We’ve just passed the Gary’s birthday, which was May 19th, 1942. He would be 70 years old if he was still alive today. While everyone, or at least most everyone, knows the names Bill Gates, Steve Jobs, Mark Zuckerberg, and, to a lesser extent, Larry Ellison, Gary is known by a relatively smaller audience. Although he was a millionaire, he never had a fraction of the wealth of the aforementioned entrepreneurs. I know that I have poked fun at Gary in the past, but that criticism is unfounded. I was one of those who accused him of throwing away a fortune. I realize now, after reading many accounts from credible sources, that Gary wasn’t entirely to blame for the fact that Intergalactic Digital Research wasn’t the company that Microsoft became. Gary invented DOS. Without him, we may not have seen any of the other people rise to prominence. It seems like Gary’s lawyer may have had more to do with IBM’s failed negation than Gary himself. What about the fact that Gary flew for hours in his plane while IBM waited on the ground to meet him? It appears to be mostly folklore by people who love to make up stories. Peter Norton, a person for whom I have a deep respect, was one of those people. He even wrote it in one of his books. One of my college professors even said that Gary lost the IBM business because he decided to go fishing that day. I somehow missed that in all of the research that I’ve done on the subject.
Gary invented DOS, which he called CP/M (Control Program for Microprocessors). MS-DOS (and PC-DOS) was cloned from CP/M. All of the inner-workings, data structures, file allocation tables, and prompts were all duplicates of CP/M. Why did IBM not use it? First of all, IBM was using the Intel 8088 processor (16-bit) for their PC. CP/M was written for the 8080 (8-bit) and compatible processors. Significant work would be needed to adapt CP/M to the 8088. Gary wanted to do it, but he also knew he needed to keep his commitments to his current customers.

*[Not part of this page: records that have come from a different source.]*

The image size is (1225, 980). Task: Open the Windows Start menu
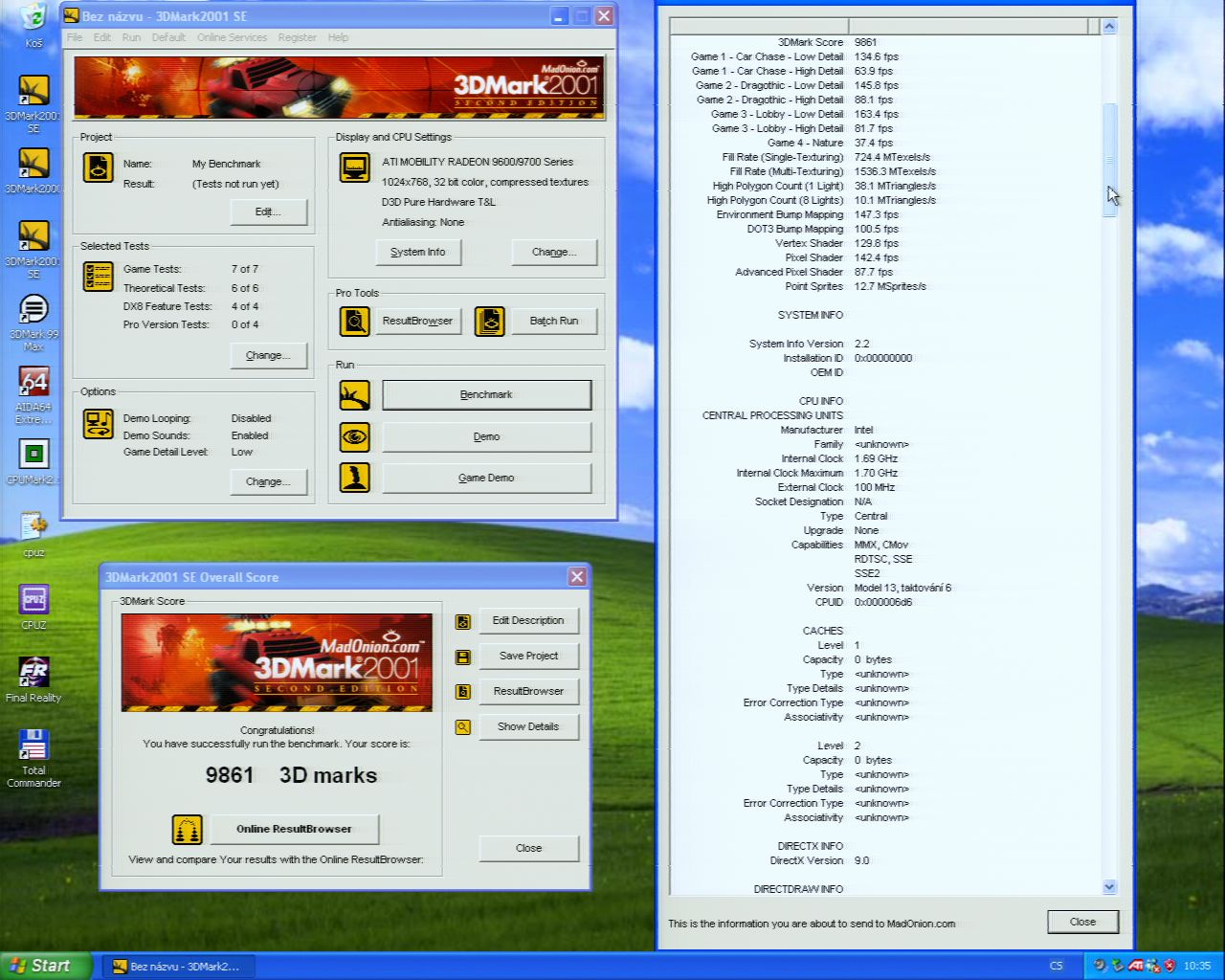pyautogui.click(x=46, y=966)
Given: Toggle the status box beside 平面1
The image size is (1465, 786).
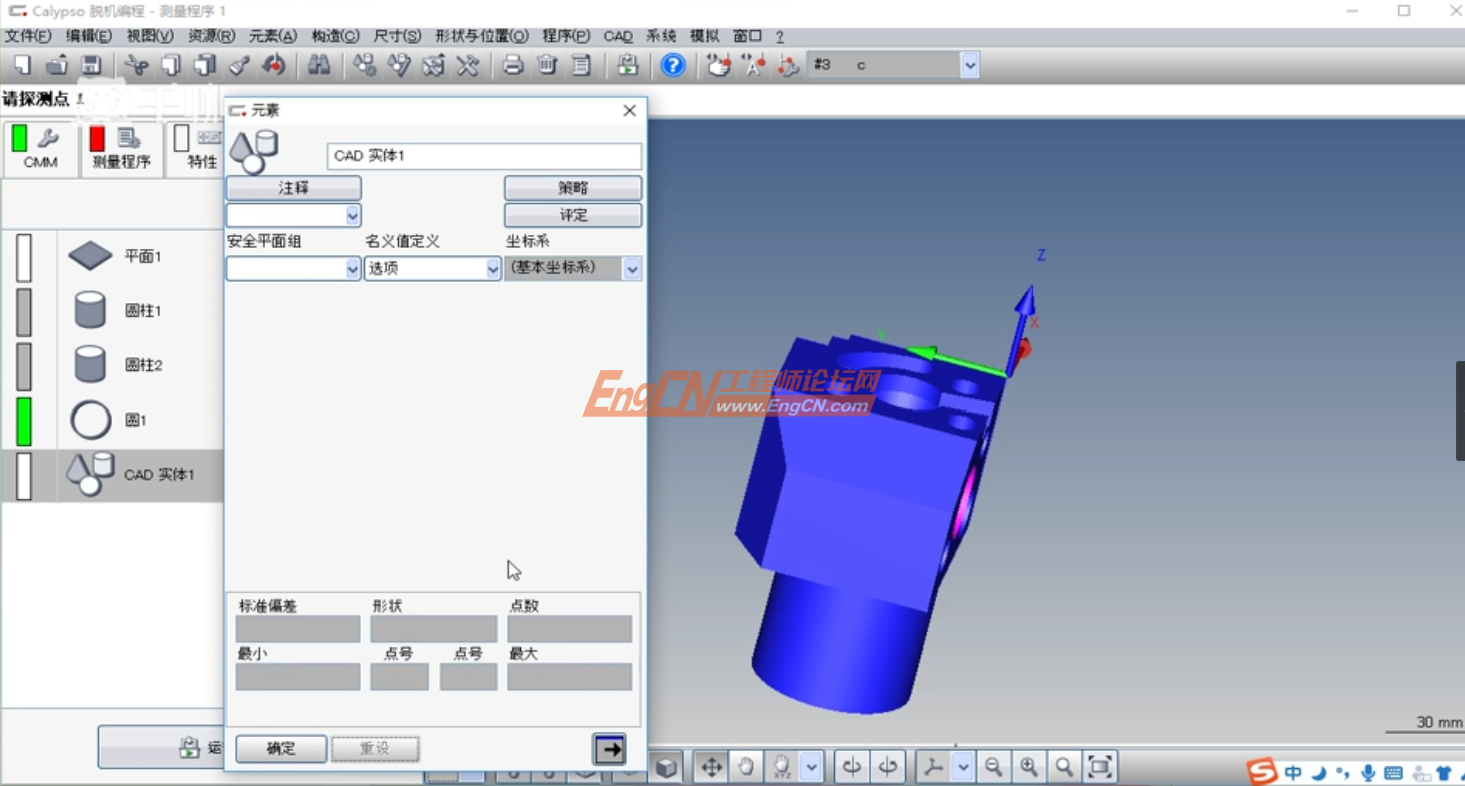Looking at the screenshot, I should [x=24, y=257].
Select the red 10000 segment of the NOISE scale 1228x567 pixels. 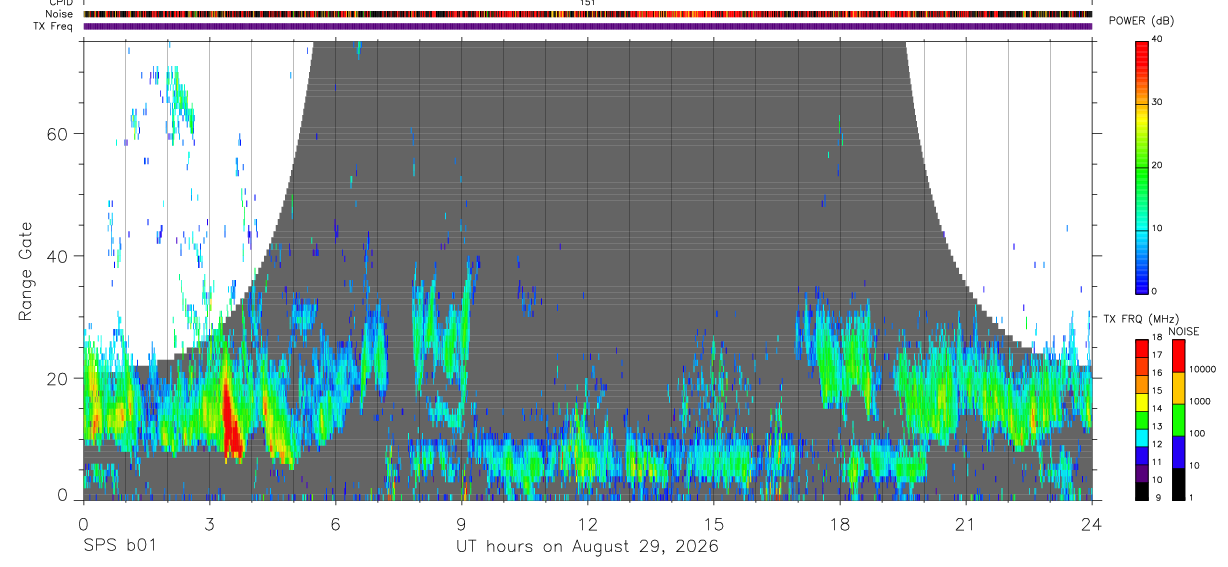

He didn’t appear to be a big fan of the way IBM wanted to license CP/M from him. Eventually, IBM turned to Microsoft for an operating system. Bill did a smart thing. He bought the rights to “Quick and Dirty DOS” or “QDOS” (which was later known as 86-DOS). He sold IBM an non-exclusive right to use the newly-branded MS-DOS, which Microsoft renamed PC-DOS. Microsoft did a really smart thing since it was a non-exclusive license. They could sell licenses for MS-DOS to anyone they wanted. That made Bill Gates very wealthy. Gary threatened to sue IBM, so IBM made a compromise. They would allow anyone who purchased a PC to choose which operating system they wanted. The choice was PC-DOS or CP/M. The only problem was, while they sold CP/M for $240, PC-DOS was only an additional $40. Since no one could really tell the difference anyway, PC-DOS was really the only choice for most people.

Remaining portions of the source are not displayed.